Sailor’s allergies are the thing wearing her out. We have her on Zyrtec and Flonase, plus some eye drops as needed. If we keep her inside, she’s a lot better. Outside there is the wind the wind the wind the wind.
We are big fans of the library and of the Puffs brand of tissues. Let me tell you how these two things connect. You know what it’s like to open your washing machine and find that someone left a Kleenex in their pocket and now it’s all over the wet clothes? Well, multiply that by 200, and that is what I found the other day when I opened the washing machine lid and realized I had run a library book through the wash. A little sleuthing led me to the discovery that an Encyclopedia Brown paperback book of Story’s was on the floor under a pile of her dirty clothes, and I picked it all up together and tossed it in without noticing the book. After the damage was done, TJ and I had to spend thirty minutes shaking out each and every item outside to try and get at least some of the book debris off the clothes before letting the dryer finish the job. It was a mess. But the mess and the time spent shaking out laundry in the wind (yes, the wind) made me so thankful for washing machines and for TJ. The only remains of the book were this, and the library let me off easy with just a $6.99 lesson plus our time. I’m still a big fan of the library and Puffs. And at least Story had already read the book.
I’m learning again and again that it is the hard things that make life fully good. It is the obstacles that help me grow and make me a better person. I just want easy, safe, warm, and convenient. I still want sun and no wind. I want cooperation and organization from my children without the training. I want to have my cake and eat it too.
So I made a chocolate cake. I’m not a baker, so that’s why making a chocolate cake is noteworthy. I also made homemade cinnamon rolls a few weeks ago. TJ’s love language is cinnamon rolls, so I did my best with this Sally’s Baking Addiction recipe. I was pretty happy with the turnout, as was the man.

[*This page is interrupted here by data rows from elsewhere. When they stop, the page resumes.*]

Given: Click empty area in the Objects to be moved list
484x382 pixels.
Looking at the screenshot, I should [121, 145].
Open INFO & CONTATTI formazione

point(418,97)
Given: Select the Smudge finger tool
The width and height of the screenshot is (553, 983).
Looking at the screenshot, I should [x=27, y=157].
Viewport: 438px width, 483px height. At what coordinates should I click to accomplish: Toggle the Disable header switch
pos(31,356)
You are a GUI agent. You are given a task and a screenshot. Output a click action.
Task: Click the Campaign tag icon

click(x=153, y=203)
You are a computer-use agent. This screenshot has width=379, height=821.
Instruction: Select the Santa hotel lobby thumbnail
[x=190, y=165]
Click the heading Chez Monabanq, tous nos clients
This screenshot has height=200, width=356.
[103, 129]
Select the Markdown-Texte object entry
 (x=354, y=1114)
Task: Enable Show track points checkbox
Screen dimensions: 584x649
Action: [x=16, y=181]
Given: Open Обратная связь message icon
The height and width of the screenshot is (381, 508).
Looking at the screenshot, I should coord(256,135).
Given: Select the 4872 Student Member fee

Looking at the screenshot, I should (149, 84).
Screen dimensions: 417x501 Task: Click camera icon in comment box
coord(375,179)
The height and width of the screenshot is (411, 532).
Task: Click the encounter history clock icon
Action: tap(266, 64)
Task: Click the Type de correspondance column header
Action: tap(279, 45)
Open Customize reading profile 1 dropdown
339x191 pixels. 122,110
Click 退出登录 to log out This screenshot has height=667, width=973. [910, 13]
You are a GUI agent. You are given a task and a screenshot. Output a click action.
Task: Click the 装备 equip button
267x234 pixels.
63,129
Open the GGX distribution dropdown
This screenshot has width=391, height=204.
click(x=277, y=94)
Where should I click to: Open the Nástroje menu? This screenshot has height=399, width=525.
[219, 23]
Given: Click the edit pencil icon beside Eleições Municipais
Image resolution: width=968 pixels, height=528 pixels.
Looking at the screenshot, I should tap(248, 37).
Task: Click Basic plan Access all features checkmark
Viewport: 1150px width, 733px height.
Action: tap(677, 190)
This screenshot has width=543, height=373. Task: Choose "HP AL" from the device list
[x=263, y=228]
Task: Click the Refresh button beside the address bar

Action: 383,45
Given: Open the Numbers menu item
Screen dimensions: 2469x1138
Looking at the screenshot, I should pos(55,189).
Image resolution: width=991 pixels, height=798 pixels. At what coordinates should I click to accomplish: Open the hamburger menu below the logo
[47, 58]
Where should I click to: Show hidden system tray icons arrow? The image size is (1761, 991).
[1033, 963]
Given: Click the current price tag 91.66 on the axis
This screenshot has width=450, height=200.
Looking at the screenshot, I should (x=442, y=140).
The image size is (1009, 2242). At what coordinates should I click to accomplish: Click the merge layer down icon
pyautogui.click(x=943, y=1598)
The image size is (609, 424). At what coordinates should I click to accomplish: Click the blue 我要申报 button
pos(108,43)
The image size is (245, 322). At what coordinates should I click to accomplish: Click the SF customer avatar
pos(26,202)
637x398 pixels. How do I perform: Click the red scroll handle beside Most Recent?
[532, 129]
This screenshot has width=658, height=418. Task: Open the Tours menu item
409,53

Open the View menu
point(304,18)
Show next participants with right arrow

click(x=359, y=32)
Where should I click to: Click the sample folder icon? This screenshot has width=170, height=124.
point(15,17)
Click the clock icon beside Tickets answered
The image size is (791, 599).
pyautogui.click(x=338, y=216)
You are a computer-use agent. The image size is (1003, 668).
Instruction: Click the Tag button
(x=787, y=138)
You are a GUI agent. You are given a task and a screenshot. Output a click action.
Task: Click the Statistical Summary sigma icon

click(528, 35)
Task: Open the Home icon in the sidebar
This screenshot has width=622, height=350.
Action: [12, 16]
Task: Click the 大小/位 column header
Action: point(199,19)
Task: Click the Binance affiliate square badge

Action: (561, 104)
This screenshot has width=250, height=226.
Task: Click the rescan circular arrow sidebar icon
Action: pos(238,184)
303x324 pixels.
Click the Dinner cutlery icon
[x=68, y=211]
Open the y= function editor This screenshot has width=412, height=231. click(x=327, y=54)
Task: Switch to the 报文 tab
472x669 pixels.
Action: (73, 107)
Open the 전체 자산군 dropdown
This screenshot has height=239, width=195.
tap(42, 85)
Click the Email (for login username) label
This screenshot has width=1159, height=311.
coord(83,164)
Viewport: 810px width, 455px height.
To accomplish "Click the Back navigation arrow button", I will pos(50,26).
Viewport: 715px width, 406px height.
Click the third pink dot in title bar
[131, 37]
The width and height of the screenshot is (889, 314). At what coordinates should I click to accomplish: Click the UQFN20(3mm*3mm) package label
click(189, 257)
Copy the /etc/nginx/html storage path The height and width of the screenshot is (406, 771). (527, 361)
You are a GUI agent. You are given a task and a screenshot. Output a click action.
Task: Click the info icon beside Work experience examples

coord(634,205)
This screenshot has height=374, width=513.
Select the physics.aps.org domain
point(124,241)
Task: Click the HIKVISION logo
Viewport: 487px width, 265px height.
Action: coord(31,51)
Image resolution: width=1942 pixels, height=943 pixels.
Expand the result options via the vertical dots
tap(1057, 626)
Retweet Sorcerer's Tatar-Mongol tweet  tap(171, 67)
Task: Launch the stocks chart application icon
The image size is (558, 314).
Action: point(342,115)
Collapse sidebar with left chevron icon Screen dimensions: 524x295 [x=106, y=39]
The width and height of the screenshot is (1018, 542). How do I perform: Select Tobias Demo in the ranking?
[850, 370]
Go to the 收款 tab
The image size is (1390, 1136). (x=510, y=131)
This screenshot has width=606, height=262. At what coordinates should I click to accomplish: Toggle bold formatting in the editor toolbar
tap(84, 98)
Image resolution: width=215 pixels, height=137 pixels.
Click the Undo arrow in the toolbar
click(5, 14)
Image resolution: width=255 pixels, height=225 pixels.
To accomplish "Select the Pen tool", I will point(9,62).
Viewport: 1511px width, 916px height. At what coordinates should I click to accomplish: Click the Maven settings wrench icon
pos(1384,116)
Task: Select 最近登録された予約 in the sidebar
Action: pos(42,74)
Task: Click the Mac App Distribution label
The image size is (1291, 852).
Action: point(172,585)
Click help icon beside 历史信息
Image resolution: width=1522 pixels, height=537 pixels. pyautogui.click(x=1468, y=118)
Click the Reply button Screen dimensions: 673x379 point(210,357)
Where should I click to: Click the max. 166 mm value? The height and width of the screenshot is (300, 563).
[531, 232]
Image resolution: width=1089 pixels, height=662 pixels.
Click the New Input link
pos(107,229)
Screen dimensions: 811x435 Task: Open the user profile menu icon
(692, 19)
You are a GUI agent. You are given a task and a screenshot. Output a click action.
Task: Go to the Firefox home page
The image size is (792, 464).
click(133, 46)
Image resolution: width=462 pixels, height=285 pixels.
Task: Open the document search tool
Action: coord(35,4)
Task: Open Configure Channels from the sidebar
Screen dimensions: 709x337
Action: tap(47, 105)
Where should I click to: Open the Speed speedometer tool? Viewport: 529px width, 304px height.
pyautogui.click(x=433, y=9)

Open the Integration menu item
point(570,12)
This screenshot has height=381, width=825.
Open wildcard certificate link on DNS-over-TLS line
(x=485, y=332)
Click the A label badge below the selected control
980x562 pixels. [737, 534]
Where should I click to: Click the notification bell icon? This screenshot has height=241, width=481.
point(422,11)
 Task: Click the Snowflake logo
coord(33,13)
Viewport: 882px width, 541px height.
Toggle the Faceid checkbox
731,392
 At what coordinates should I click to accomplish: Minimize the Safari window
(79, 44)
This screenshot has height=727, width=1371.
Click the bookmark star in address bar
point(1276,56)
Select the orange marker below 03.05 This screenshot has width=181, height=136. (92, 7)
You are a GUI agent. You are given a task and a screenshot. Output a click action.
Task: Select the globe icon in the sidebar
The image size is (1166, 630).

These are in the fun category, I get that. But even in small ways like new challenges in the kitchen, it is when I push myself and stretch my skills and do new things that I grow into a better baker.
Life isn’t all cake and cinnamon rolls. You know why?
Because our chickens are giving us a million eggs and they are gorgeous and so good to eat.
But also because life is a lesson, and the lesson is this book TJ is reading. It is about the most true thing I know these days, and I am doing my best to let the lesson sink in. I hate it about as much as I hate the wind, but just because I hate it doesn’t mean it’s not good.
I have to deal with the hurts and the cuts and the discontentment and the boring and the busy. It is all part of the process. I have to train my children, and I have to train myself. I have to get up and out. I have to stop and stare. I have to take the sun with the wind. I don’t always get to pick and choose, and maybe that is the secret to happiness if I can have a perspective shift in those moments.
Let me bring it home to myself. I had to take the little girl with the allergies (heck, I WAS the little girl with the allergies, so I do feel bad for her) shopping with me the other day, which meant I had to listen to her sniff and sniff and sniff and sniff. BUT I also got to take the little girl with the allergies to Great Harvest and get her a cookie and watch her smile and smile and smile and smile. It’s the good, the bad, and the pretty.